### To do
Exactly the lines from the one that contains "Image resolution: width=1200" through the end of the material below are to be output, the first and last included.

### Records for this exercise
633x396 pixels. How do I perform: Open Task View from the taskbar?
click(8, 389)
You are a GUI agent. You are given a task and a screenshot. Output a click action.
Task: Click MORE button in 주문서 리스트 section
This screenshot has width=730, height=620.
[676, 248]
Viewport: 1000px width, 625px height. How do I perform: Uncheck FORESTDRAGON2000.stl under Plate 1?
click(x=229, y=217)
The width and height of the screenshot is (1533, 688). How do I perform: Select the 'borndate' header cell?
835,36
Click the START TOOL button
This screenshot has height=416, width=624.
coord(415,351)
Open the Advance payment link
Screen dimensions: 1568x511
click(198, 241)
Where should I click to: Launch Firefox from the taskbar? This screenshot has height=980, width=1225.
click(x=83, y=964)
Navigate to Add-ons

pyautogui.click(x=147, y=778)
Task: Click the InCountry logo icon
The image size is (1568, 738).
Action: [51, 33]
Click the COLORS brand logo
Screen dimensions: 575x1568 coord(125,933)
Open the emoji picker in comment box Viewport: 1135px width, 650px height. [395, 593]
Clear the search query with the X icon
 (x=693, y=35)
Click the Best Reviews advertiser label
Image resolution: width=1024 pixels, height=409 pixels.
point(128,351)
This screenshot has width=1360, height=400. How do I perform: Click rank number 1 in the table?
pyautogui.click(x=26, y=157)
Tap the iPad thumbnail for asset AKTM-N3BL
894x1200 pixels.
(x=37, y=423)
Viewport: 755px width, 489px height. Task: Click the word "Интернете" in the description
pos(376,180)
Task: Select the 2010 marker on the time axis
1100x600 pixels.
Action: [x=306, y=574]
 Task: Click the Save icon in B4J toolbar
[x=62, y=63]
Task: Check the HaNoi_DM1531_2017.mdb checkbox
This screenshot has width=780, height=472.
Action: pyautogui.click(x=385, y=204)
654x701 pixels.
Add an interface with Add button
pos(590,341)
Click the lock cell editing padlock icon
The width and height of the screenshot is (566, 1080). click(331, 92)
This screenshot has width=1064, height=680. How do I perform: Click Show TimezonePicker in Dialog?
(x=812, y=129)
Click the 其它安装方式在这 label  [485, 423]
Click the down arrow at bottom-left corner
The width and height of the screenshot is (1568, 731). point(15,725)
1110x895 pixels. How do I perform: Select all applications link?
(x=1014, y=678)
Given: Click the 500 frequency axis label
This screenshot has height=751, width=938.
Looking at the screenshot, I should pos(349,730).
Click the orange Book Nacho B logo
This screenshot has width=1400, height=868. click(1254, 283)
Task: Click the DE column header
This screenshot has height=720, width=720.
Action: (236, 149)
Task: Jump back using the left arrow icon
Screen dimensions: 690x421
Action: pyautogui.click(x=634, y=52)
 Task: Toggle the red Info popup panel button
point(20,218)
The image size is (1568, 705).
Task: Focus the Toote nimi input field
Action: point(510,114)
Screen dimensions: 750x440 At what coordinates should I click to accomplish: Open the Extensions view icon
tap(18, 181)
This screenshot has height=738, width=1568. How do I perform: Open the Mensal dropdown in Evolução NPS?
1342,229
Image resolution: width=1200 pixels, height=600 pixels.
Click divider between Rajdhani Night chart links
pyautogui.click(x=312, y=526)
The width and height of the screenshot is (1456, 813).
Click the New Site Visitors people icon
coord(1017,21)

### Task response
Image resolution: width=1200 pixels, height=600 pixels.
Click divider between Rajdhani Night chart links
pyautogui.click(x=312, y=526)
The width and height of the screenshot is (1456, 813).
Click the New Site Visitors people icon
coord(1017,21)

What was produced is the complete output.